> **The task**:
The reply should hold every record, copied exactly.

Stored data entries
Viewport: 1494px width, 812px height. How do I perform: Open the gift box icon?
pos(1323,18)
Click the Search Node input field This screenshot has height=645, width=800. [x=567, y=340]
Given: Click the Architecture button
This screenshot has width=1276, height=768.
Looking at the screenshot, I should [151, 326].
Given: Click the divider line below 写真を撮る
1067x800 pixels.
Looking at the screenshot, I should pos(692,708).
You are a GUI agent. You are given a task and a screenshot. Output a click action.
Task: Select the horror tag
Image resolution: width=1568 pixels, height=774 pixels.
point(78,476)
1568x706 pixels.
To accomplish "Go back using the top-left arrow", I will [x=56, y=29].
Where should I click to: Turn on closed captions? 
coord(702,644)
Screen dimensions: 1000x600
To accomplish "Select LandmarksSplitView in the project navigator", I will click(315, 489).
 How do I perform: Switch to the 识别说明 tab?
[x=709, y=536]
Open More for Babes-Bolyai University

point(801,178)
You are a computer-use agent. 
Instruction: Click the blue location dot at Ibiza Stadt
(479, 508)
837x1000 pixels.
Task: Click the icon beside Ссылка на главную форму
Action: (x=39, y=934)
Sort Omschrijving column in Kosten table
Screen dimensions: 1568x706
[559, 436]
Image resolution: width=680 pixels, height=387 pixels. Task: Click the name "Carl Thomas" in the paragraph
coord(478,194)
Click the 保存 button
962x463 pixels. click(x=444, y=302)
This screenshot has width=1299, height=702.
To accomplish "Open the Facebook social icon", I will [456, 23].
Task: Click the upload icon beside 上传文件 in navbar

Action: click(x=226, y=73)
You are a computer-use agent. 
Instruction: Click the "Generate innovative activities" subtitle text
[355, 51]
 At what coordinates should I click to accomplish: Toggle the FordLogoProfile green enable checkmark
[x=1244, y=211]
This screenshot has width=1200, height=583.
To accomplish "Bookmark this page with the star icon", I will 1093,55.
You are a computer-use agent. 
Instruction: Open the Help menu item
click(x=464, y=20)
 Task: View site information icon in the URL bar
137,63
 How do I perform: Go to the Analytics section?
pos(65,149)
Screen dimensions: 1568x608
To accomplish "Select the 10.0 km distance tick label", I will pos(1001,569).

> **Response for this exercise**:
Viewport: 1494px width, 812px height. How do I perform: Open the gift box icon?
pos(1323,18)
Click the Search Node input field This screenshot has height=645, width=800. [x=567, y=340]
Given: Click the Architecture button
This screenshot has width=1276, height=768.
Looking at the screenshot, I should [151, 326].
Given: Click the divider line below 写真を撮る
1067x800 pixels.
Looking at the screenshot, I should pos(692,708).
You are a GUI agent. You are given a task and a screenshot. Output a click action.
Task: Select the horror tag
Image resolution: width=1568 pixels, height=774 pixels.
point(78,476)
1568x706 pixels.
To accomplish "Go back using the top-left arrow", I will [x=56, y=29].
Where should I click to: Turn on closed captions? 
coord(702,644)
Screen dimensions: 1000x600
To accomplish "Select LandmarksSplitView in the project navigator", I will click(315, 489).
 How do I perform: Switch to the 识别说明 tab?
[x=709, y=536]
Open More for Babes-Bolyai University

point(801,178)
You are a computer-use agent. 
Instruction: Click the blue location dot at Ibiza Stadt
(479, 508)
837x1000 pixels.
Task: Click the icon beside Ссылка на главную форму
Action: (x=39, y=934)
Sort Omschrijving column in Kosten table
Screen dimensions: 1568x706
[559, 436]
Image resolution: width=680 pixels, height=387 pixels. Task: Click the name "Carl Thomas" in the paragraph
coord(478,194)
Click the 保存 button
962x463 pixels. click(x=444, y=302)
This screenshot has width=1299, height=702.
To accomplish "Open the Facebook social icon", I will [456, 23].
Task: Click the upload icon beside 上传文件 in navbar

Action: click(x=226, y=73)
You are a computer-use agent. 
Instruction: Click the "Generate innovative activities" subtitle text
[355, 51]
 At what coordinates should I click to accomplish: Toggle the FordLogoProfile green enable checkmark
[x=1244, y=211]
This screenshot has width=1200, height=583.
To accomplish "Bookmark this page with the star icon", I will 1093,55.
You are a computer-use agent. 
Instruction: Open the Help menu item
click(x=464, y=20)
 Task: View site information icon in the URL bar
137,63
 How do I perform: Go to the Analytics section?
pos(65,149)
Screen dimensions: 1568x608
To accomplish "Select the 10.0 km distance tick label", I will pos(1001,569).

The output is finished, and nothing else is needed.